- Born: Carmen Micaela Risso de Cancellieri February 10, 1905 Villa Urquiza, Argentina
- Died: October 31, 2005 (aged 100) Villa Lugano, Argentina
- Occupation: Dancer
- Known for: Popularizing Argentine tango

= Carmencita Calderón =

Argentine tango dancer (1905–2005)

Carmen Micaela Risso de Cancellieri (February 10, 1905 - October 31, 2005), better known as Carmencita Calderón, was an Argentine tango dancer.

==Biography==
Calderón was born into a poor Italian immigrant family on 10 February 1905 in Villa Urquiza, Buenos Aires. Her mother died, leaving her, an older brother, and two younger sisters, when Calderón was 13 years old.

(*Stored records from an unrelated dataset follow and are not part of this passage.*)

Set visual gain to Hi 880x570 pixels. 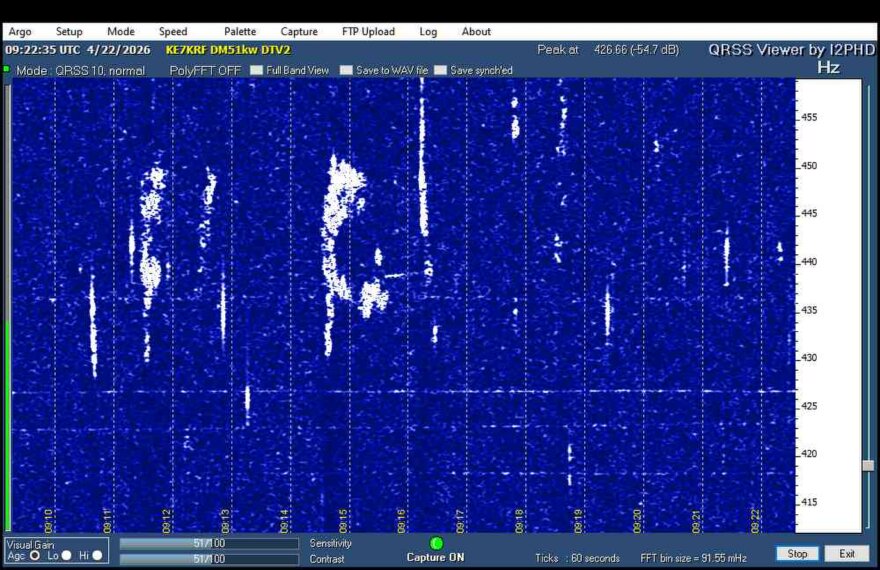pyautogui.click(x=97, y=555)
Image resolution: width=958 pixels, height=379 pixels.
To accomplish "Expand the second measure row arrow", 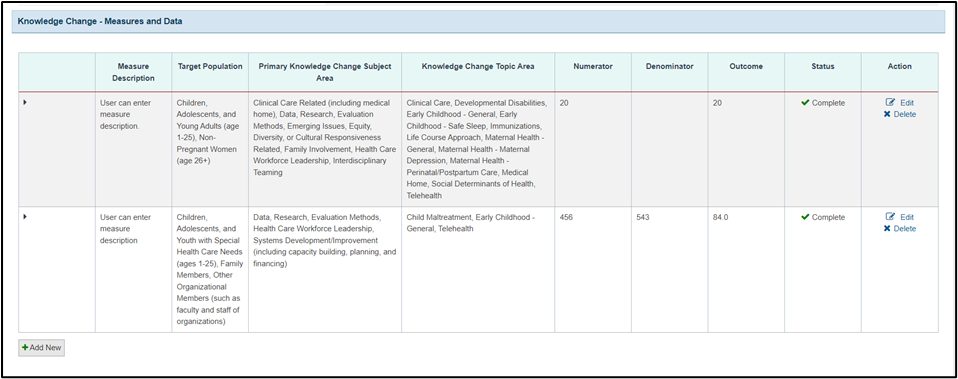I will 24,216.
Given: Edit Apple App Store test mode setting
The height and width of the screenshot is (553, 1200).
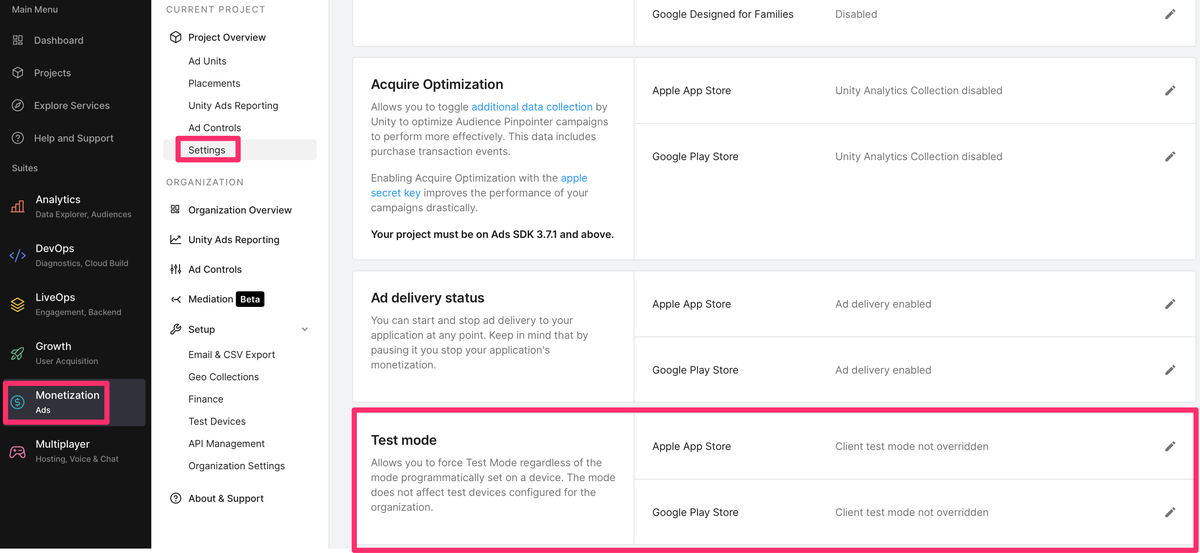Looking at the screenshot, I should tap(1170, 446).
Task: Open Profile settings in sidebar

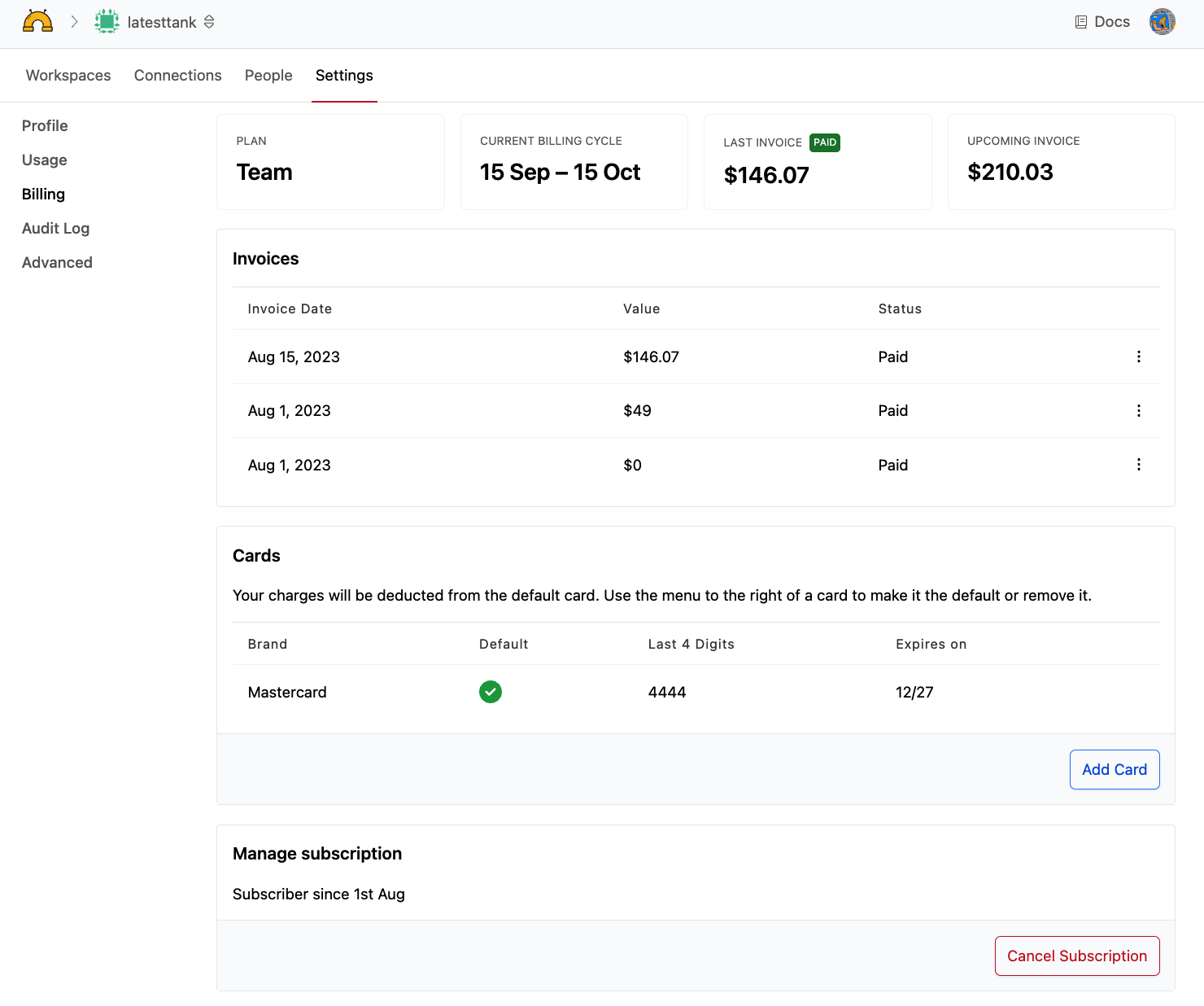Action: click(45, 126)
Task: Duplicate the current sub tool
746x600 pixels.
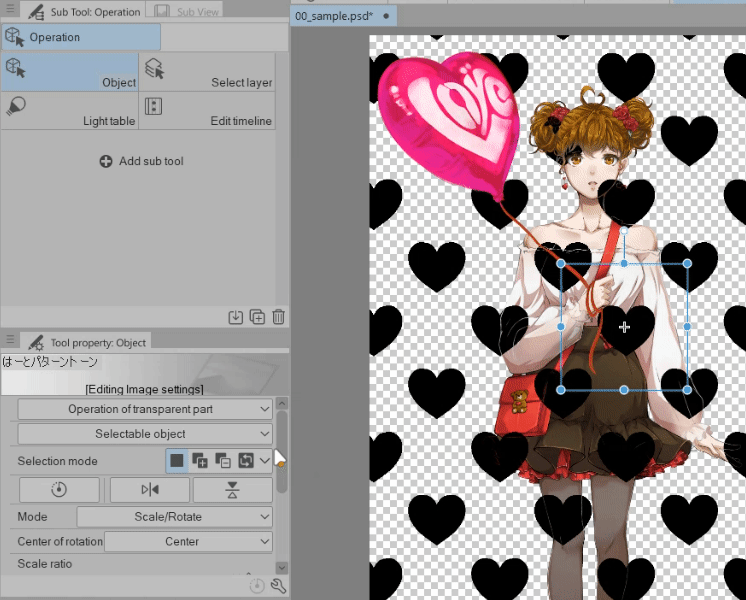Action: tap(257, 317)
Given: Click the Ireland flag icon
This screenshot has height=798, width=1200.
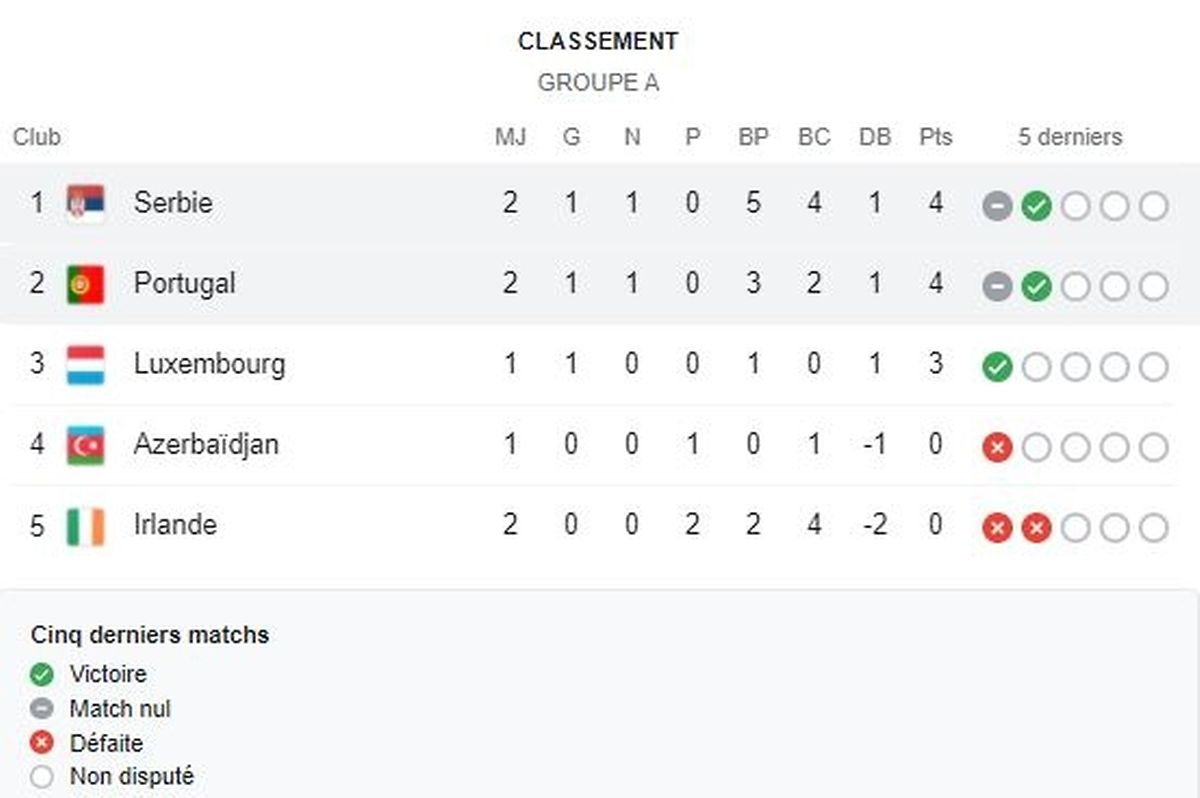Looking at the screenshot, I should [85, 526].
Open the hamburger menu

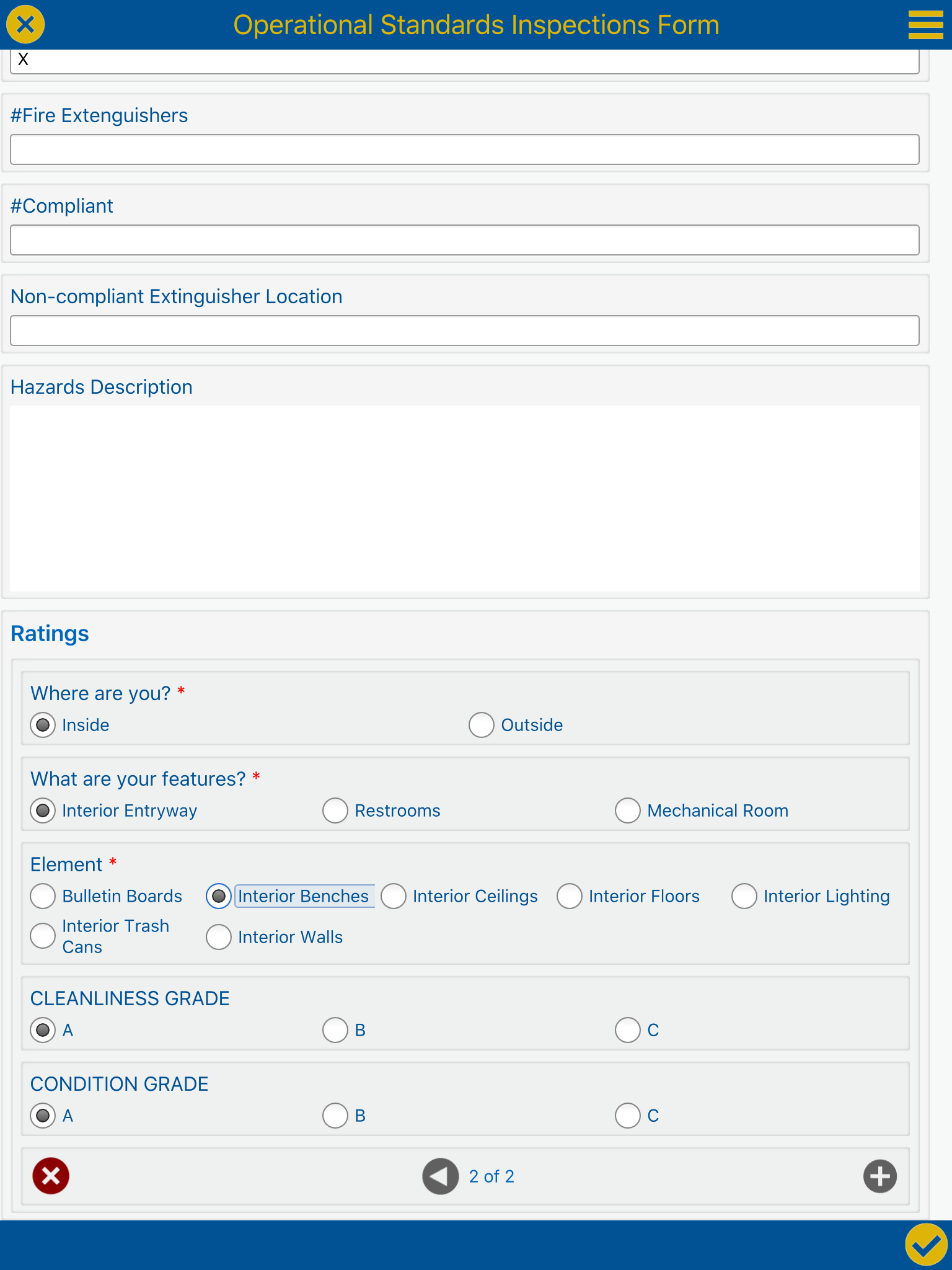pyautogui.click(x=925, y=25)
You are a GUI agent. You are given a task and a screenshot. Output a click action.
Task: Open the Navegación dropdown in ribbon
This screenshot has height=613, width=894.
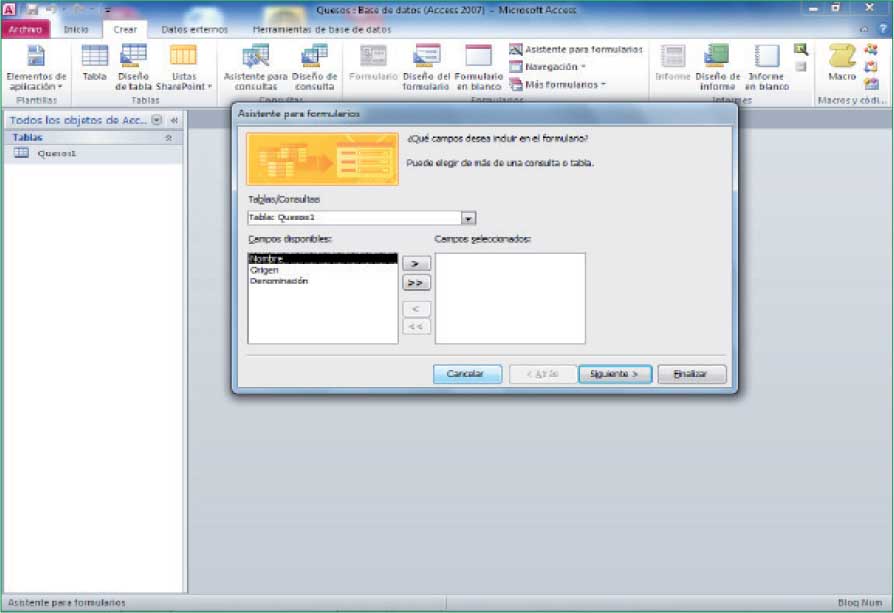[x=549, y=67]
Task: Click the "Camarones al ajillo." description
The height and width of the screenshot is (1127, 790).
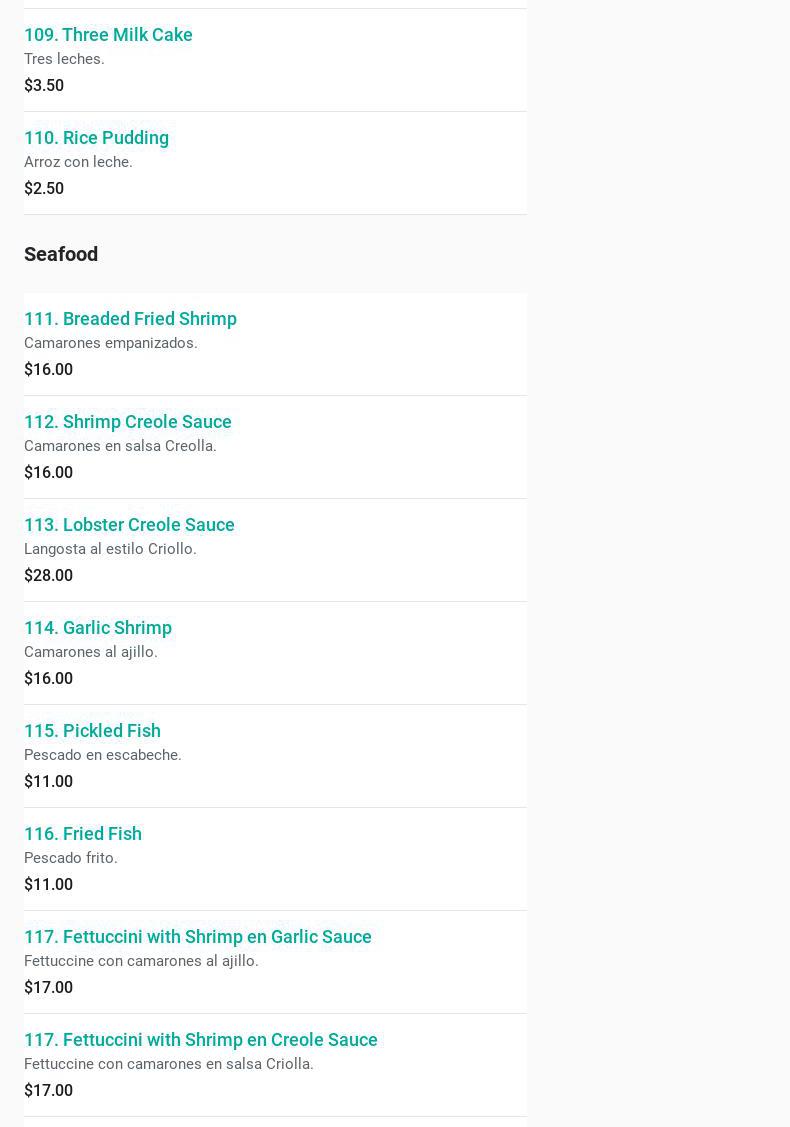Action: pos(91,652)
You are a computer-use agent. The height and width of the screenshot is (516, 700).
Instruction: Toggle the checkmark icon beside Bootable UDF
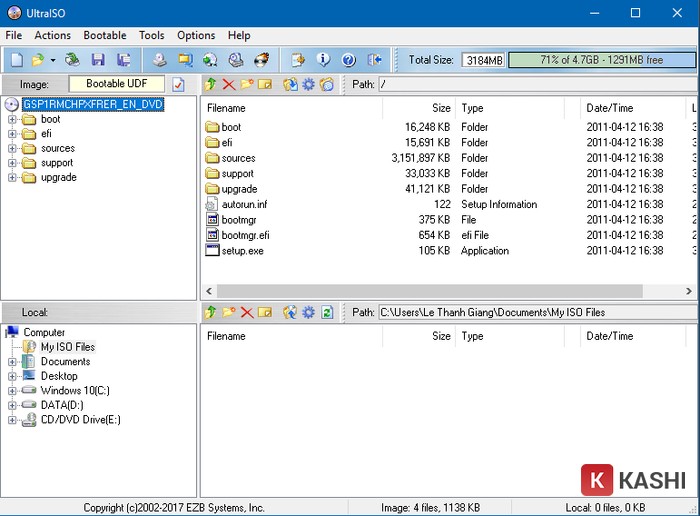pos(179,85)
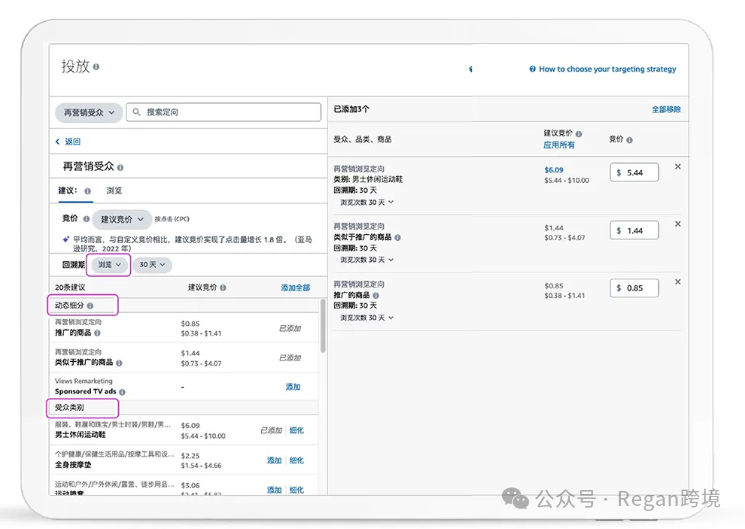Expand the 浏览 lookback type dropdown

pyautogui.click(x=110, y=265)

Calderón began dancing at 13 years old under the tutelage of her brother, Eduardo. In 1932 she accompanied her sisters to a local dance at the Club Sin Rumbo in Villa Urquiza. It was here she met and danced with José Giambuzzi (better known as Tarila) who afterwards introduced her to El Cachafaz (Ovidio José Bianquet) and Carlos Gardel at the Bar Corrientes the following day. Pleased with her dancing, El Cachafaz took her on as his dance partner. They danced together for ten years in various productions, and created a unique style of tango with their "sentadas, corridas y cortes" (sits, runs and breaks). She and El Cachafaz debuted with the Pedro Maffia Orchestra at the Teatro de San Fernando in 1933. She also appeared alongside El Cachafaz in "¡Tango!" in 1933, her first sound film. In 1940 she performed in the film Carnaval de antaño accompanying Florencio Parravicini, whom she met via Carlos Gardel. She went on various tours, some with "La historia del tango" with Francisco Canaro. She made her final appearance with El Cachafaz at Mar del Plata in on 7 February 1942. He died of a heart attack in her arms at the performance.

After her partner's death in 1942 Calderón continued making appearances. She danced at the Palermo Palace with the Ángel D'Agostino Orchestra, with singer Ángel Vargas. In 1969 she appeared in the musical film "Tango argentino".

After the death of Ángel Vargas she continued dancing with other partners including Pibe Palermo and Juan Averna, in "El abrojito", on Alsina street. The Buenos Aires Legislature paid tribute to her in 2001, at 96 years old, for her role in popularizing milonga and tango. In 2002 she was again honored at the Teatro Colón and at the IV Festival Buenos Aires Tango, where she danced with Juan Carlos Copes.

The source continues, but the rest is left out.